Case Histories (Real-World Solutions)

Lighting Solution Leads to Big Savings

SDCCD

Choosing Cree for a lighting upgrade saved SDCCD money, which freed up financial room for other needs and projects.

With the passing of California’s Clean Energy Jobs Act (Proposition 39), Chris Manis, vice chancellor of Facilities Management for the San Diego Community College District (SDCCD), saw a golden opportunity to finance facility upgrades across his campus system. A state program providing funding for improving energy efficiency, Prop 39 makes available up to $550 million annually to eligible educational agencies to pay for energy projects with a strong return on investment.

As the second-largest community college district in the state, SDCCD continues to grow rapidly, tripling their footprint in less than 10 years while at the same time maintaining their commitment to sustainability.

It quickly became apparent that lighting projects were the preferred funding recipients. As Manis explains: “If I save 20 percent on my electric bill, then those dollars became available for other projects. We call lighting the low-hanging fruit because it has one of the largest savings potentials, especially when upgrading older facilities that still have incandescent or older fluorescent fixtures.” Once funding was secured, SDCCD worked with several partners to find a lighting solution that would have the largest ROI while meeting socially responsible investment goals.
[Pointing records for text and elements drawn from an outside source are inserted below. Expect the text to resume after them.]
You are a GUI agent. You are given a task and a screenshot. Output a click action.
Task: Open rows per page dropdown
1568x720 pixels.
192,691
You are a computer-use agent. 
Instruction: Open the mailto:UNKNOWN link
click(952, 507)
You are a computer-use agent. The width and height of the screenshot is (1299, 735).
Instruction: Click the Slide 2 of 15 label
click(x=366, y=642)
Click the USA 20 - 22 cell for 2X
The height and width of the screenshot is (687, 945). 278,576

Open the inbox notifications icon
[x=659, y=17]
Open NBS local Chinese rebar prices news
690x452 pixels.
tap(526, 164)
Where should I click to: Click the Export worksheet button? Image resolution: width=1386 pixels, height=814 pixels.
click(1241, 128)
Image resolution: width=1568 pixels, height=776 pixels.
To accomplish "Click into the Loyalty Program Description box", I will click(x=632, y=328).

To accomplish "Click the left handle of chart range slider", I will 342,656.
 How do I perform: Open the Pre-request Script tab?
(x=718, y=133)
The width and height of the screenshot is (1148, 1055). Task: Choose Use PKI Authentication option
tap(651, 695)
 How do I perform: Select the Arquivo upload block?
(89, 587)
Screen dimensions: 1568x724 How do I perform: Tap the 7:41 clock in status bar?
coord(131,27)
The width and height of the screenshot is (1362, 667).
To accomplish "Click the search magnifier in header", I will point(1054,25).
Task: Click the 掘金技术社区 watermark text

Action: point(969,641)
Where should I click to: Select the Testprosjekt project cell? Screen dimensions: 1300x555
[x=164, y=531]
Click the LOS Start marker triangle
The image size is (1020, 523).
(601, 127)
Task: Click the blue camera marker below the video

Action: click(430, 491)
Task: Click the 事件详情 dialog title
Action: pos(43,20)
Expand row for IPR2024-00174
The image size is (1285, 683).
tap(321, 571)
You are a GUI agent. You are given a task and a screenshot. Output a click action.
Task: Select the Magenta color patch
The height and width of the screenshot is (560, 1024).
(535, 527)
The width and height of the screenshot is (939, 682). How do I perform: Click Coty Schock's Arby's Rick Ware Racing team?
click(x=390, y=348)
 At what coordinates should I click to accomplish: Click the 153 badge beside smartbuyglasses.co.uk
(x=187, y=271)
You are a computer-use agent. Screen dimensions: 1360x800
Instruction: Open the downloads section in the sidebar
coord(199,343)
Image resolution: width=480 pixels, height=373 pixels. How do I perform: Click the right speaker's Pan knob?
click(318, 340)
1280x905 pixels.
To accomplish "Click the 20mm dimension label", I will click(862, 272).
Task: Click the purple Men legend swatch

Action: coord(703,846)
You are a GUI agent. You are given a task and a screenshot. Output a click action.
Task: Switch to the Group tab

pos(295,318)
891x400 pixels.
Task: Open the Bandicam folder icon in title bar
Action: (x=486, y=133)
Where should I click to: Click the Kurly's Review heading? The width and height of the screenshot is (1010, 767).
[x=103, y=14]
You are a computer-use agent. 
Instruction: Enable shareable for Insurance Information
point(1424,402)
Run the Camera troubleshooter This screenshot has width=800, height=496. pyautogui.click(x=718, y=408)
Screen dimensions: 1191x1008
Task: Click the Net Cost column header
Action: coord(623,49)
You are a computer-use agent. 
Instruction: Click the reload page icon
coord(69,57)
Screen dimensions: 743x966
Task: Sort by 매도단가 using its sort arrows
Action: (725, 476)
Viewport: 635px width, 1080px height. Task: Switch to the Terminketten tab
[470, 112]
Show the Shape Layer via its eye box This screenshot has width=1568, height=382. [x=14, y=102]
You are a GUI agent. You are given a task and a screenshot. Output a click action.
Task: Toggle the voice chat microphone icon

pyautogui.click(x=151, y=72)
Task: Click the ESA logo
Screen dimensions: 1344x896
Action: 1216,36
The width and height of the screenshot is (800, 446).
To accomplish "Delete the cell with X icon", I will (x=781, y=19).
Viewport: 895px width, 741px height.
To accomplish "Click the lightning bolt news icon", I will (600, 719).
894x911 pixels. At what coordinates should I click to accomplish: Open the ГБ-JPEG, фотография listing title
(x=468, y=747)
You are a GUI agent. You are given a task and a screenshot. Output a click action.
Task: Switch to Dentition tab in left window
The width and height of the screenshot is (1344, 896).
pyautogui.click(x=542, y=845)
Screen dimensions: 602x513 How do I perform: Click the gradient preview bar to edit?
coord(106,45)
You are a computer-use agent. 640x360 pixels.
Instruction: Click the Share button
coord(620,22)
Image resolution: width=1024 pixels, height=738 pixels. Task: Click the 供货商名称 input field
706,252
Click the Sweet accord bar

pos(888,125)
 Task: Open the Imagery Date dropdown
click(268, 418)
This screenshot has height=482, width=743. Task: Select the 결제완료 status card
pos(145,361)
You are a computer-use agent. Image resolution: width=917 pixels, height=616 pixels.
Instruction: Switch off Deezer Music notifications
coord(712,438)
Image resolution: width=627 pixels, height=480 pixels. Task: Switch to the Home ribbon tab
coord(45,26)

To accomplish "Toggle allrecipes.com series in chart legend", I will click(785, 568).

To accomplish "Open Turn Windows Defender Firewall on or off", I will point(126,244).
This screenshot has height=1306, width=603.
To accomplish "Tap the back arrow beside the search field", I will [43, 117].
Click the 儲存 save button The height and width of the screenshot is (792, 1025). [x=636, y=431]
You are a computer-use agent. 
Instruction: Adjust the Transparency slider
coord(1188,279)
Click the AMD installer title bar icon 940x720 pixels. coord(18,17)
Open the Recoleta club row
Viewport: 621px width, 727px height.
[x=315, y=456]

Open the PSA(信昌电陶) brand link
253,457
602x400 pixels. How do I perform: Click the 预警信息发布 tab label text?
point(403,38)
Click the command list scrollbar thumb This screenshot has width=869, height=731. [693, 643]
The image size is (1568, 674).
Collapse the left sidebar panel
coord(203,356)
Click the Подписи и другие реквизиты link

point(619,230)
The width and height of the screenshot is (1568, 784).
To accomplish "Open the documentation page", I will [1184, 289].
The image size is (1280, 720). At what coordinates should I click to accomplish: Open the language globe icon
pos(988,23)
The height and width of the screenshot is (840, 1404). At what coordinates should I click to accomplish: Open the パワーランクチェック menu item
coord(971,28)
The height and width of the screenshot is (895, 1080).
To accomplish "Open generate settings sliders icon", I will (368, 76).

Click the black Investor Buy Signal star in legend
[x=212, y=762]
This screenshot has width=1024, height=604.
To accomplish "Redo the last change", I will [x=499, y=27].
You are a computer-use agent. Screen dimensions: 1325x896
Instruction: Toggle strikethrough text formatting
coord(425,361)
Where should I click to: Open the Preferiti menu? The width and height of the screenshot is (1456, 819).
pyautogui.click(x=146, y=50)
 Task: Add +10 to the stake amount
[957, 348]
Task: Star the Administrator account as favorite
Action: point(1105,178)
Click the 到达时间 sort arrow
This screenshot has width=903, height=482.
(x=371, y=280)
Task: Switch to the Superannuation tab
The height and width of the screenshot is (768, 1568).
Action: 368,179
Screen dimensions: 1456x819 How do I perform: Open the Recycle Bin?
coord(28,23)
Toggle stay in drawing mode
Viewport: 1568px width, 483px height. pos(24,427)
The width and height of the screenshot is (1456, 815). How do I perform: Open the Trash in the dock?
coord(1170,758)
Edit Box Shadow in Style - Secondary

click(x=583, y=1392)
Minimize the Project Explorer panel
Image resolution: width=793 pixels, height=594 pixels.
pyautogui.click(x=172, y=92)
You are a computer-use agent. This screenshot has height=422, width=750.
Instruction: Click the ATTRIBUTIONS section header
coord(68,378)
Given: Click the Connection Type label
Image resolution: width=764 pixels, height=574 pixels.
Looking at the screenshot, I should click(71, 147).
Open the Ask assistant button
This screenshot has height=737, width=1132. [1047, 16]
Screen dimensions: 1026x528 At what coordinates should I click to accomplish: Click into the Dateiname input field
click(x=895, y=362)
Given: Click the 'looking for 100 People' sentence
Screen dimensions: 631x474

One name rose to the top — Cree.

As far as light quality, Mark Doubleday, senior planner, Energy Systems & Facilities Maintenance for SDCCD, states, “With fluorescent, you are constantly getting pounded with flicker. Because the Cree lights are so much more consistent and there’s no flicker, the lights look brighter so we’ve had to make adjustments. We’re using daylight sensing and we’re dimmed below factor y measurements, so we’re getting additional estimated 25-30 percent savings at minimum as well as extending fixture life.”